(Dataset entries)
----

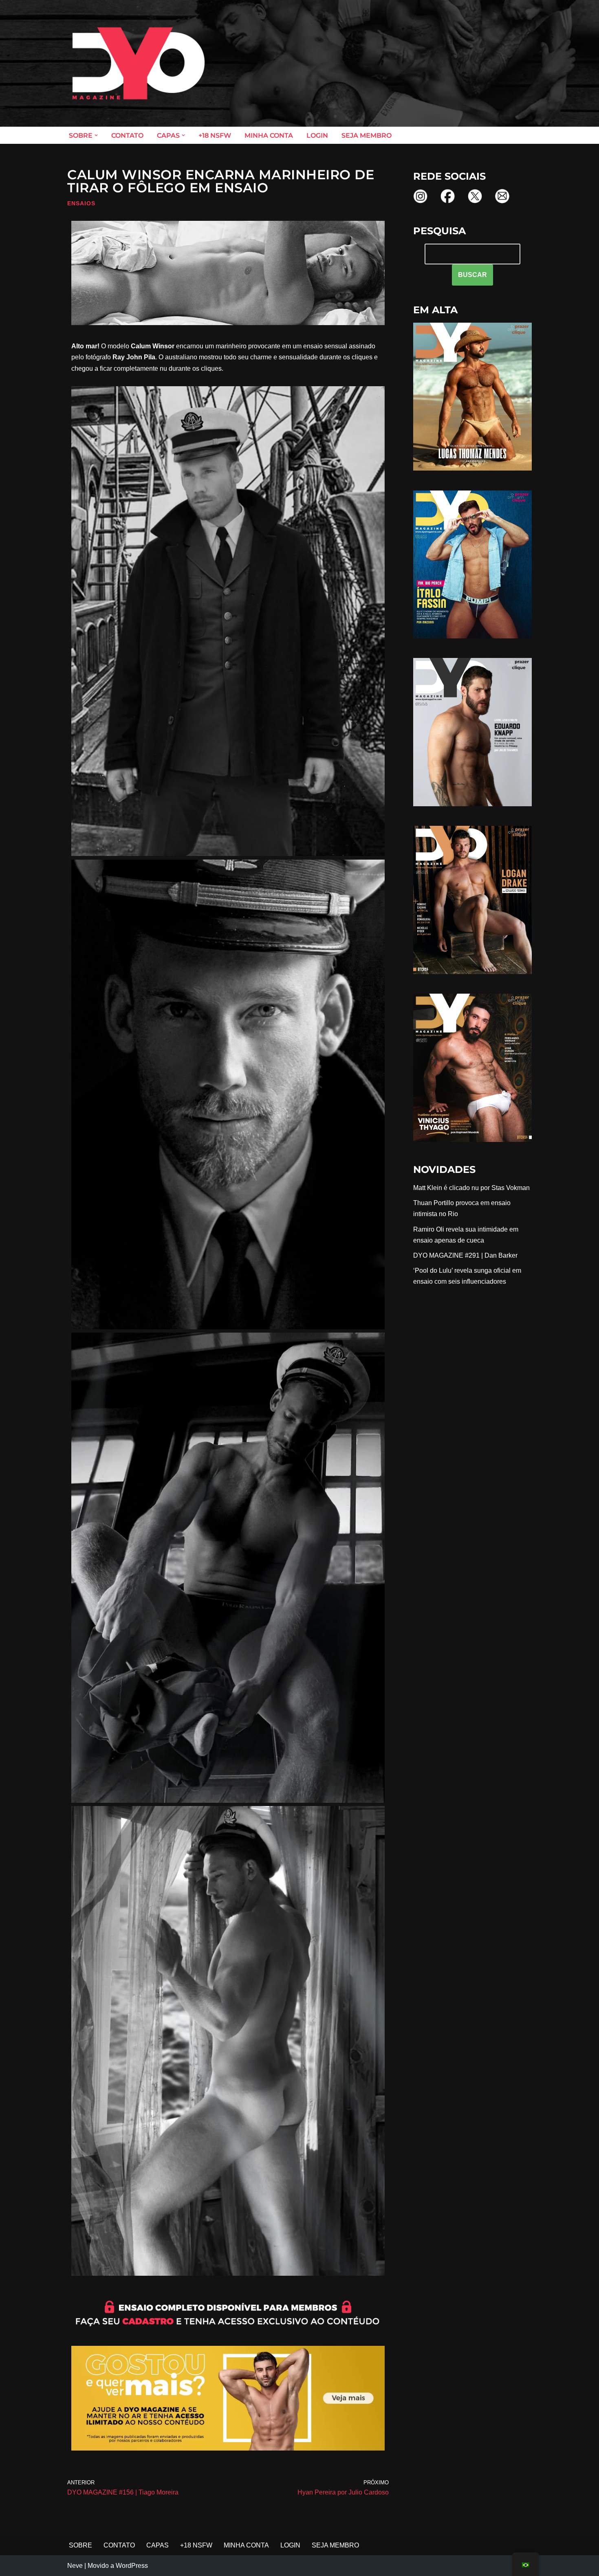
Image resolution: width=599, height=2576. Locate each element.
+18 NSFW (214, 135)
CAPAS (157, 2545)
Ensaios (81, 203)
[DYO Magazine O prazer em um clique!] (138, 63)
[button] (96, 135)
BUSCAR (472, 274)
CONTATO (127, 135)
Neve (75, 2565)
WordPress (132, 2565)
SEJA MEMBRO (366, 135)
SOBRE (80, 2545)
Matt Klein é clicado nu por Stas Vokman (471, 1187)
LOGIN (317, 135)
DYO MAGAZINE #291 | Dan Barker (465, 1255)
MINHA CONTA (268, 135)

----

> **WORK REQUIRED**:
Without carrying over any picture, retype the records above word for word.

> **ANSWER TO THE EXERCISE**:
Image resolution: width=599, height=2576. Locate each element.
+18 NSFW (214, 135)
CAPAS (157, 2545)
Ensaios (81, 203)
[DYO Magazine O prazer em um clique!] (138, 63)
[button] (96, 135)
BUSCAR (472, 274)
CONTATO (127, 135)
Neve (75, 2565)
WordPress (132, 2565)
SEJA MEMBRO (366, 135)
SOBRE (80, 2545)
Matt Klein é clicado nu por Stas Vokman (471, 1187)
LOGIN (317, 135)
DYO MAGAZINE #291 | Dan Barker (465, 1255)
MINHA CONTA (268, 135)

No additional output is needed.